必要なこと – 本文のうち、「Onlab FUKUOKA 3rd」で始まり「アップとの協業を行っている。」で終わる部分を、一字も変えずに引用すること。

演習用本文 –
バーチャル福岡、グリーン、ESG。「まずやってみよう」から始まる、スタートアップと福岡地所のまちづくり|Onlab FUKUOKA

スタートアップと共に、New Normalに求められるスマートシティ・スマートライフを実現する事業組成を目指すOpen Network Lab FUKUOKA(以下「Onlab FUKUOKA」) 。福岡を中心とした企業とのオープンイノベーションを通し、5G、xR、デジタルツイン等の技術を活用したビジネスを含む、快適で質の高いライフスタイルと都市空間の創出、世界に誇れるまちづくりを目指します。

そんなOnlab FUKUOKAは3rd Batchを2022年7月から11月の期間で開催します。お申し込みは2022年5月31日(火) 正午までです。

Onlab FUKUOKA 3rd Batch プログラム参加チーム募集中!
https://onlab.jp/programs/fukuoka/

今回は、Onlab FUKUOKAの協賛企業である福岡地所株式会社(以下「福岡地所」)の藤村さん・吉丸さんをお招きし、プログラムディレクターの大木と共に、Onlab FUKUOKAでのこれまでの取り組みや、福岡地所として注目している領域、スタートアップとの関わり方について伺いました。

< プロフィール >
福岡地所株式会社 事業創造部長 藤村 秀雄

1997年に銀行員として社会人生活をスタート。2001年よりプライベート・エクイティ投資会社に参画し、小売業、コールセンター、プリント基板メーカー等幅広い業種への投資を担当。投資先の執行役を経て、福岡地所に入社し、昨年6月より事業創造部長として新規事業の立ち上げやスタートアップとの協業を行っている。

福岡地所株式会社 事業創造部 吉丸 千尋

2011年入社。商業施設運営、人事を経験したのち、2019年事業創造部立ち上げのタイミングで配属。事業創造部では主に新規事業開発や社内での新規事業アイデアコンペの企画運営を担当。

保存データ
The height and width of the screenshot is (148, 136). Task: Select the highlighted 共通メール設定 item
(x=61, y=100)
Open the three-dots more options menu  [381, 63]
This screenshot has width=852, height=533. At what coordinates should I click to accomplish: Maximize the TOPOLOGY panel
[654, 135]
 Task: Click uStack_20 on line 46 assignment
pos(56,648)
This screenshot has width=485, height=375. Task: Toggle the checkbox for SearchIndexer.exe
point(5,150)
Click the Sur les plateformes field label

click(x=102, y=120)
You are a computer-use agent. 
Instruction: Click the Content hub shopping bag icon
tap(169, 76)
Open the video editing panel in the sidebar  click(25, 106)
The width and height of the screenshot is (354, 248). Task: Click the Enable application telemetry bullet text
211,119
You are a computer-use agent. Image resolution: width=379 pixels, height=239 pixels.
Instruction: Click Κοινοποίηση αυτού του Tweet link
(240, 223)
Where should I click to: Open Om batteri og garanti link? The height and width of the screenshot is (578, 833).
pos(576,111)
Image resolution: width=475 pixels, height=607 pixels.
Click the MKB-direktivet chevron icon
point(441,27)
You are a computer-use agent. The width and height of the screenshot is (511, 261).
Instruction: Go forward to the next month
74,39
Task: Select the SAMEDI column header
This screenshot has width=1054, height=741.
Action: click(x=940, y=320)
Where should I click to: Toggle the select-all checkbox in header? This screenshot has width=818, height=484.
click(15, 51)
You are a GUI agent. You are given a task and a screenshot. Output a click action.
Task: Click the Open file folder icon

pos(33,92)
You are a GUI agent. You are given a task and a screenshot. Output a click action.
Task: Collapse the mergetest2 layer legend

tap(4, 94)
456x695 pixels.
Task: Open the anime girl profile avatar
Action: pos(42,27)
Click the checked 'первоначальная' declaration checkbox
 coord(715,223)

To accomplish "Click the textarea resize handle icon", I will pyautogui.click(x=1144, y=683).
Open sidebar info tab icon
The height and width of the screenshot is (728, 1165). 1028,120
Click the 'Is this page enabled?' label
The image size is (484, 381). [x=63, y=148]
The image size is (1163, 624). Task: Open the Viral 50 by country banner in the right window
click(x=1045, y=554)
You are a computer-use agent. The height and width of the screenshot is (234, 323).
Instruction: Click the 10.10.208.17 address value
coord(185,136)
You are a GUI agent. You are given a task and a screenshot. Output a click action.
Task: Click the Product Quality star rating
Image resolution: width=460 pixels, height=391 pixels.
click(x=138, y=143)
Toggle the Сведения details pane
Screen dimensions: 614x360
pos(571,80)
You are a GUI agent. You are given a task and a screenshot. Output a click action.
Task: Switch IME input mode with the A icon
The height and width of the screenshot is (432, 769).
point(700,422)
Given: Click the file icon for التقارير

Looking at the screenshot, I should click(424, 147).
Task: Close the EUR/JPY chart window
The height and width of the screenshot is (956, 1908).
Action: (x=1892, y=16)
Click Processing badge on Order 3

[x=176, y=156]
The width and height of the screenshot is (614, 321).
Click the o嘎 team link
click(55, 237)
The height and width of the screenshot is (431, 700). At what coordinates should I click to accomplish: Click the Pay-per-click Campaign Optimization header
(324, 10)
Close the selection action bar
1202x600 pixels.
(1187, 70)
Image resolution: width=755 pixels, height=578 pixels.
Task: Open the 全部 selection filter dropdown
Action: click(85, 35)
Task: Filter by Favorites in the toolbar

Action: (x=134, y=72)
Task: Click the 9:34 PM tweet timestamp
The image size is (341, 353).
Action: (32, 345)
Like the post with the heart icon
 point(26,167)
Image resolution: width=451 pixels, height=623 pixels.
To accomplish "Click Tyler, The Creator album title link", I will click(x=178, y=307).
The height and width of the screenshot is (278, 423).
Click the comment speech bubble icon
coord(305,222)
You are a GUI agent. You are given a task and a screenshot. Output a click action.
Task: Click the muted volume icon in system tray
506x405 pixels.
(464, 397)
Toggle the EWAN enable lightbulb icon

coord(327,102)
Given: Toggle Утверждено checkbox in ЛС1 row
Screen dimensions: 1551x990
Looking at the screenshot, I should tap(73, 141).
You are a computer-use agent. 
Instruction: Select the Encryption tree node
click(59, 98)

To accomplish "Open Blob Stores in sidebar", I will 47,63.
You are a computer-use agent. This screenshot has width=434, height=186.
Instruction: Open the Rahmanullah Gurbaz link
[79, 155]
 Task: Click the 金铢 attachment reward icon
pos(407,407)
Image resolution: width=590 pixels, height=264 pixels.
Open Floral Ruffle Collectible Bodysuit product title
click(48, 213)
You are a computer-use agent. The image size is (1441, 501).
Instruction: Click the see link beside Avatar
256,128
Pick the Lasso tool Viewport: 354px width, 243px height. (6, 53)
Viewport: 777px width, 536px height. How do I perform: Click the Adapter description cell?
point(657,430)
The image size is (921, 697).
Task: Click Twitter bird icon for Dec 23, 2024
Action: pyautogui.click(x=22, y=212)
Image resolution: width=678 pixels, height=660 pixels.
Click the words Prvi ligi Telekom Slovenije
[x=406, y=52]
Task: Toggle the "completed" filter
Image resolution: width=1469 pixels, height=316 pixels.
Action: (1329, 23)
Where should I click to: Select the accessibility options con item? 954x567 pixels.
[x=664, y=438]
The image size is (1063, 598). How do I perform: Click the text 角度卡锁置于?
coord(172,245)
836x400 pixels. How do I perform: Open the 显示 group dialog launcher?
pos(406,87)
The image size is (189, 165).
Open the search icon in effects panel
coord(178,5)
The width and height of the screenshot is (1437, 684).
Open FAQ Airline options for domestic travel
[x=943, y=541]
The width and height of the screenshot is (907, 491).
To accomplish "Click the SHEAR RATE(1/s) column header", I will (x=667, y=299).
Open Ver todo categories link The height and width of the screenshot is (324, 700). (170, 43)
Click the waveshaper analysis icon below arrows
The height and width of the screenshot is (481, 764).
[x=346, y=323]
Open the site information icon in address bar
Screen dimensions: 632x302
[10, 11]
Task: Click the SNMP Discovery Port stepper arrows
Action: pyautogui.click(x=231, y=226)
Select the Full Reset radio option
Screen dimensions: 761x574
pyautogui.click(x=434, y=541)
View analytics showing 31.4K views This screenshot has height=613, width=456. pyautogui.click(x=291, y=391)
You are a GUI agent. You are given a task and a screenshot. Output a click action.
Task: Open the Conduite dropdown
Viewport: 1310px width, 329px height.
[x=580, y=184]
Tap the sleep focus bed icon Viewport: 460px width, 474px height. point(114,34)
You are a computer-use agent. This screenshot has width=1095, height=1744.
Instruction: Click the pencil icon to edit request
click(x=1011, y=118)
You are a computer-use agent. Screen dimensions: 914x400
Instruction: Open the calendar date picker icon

以下に解答 –
Onlab FUKUOKA 3rd Batch プログラム参加チーム募集中!
https://onlab.jp/programs/fukuoka/

今回は、Onlab FUKUOKAの協賛企業である福岡地所株式会社(以下「福岡地所」)の藤村さん・吉丸さんをお招きし、プログラムディレクターの大木と共に、Onlab FUKUOKAでのこれまでの取り組みや、福岡地所として注目している領域、スタートアップとの関わり方について伺いました。

< プロフィール >
福岡地所株式会社 事業創造部長 藤村 秀雄

1997年に銀行員として社会人生活をスタート。2001年よりプライベート・エクイティ投資会社に参画し、小売業、コールセンター、プリント基板メーカー等幅広い業種への投資を担当。投資先の執行役を経て、福岡地所に入社し、昨年6月より事業創造部長として新規事業の立ち上げやスタートアップとの協業を行っている。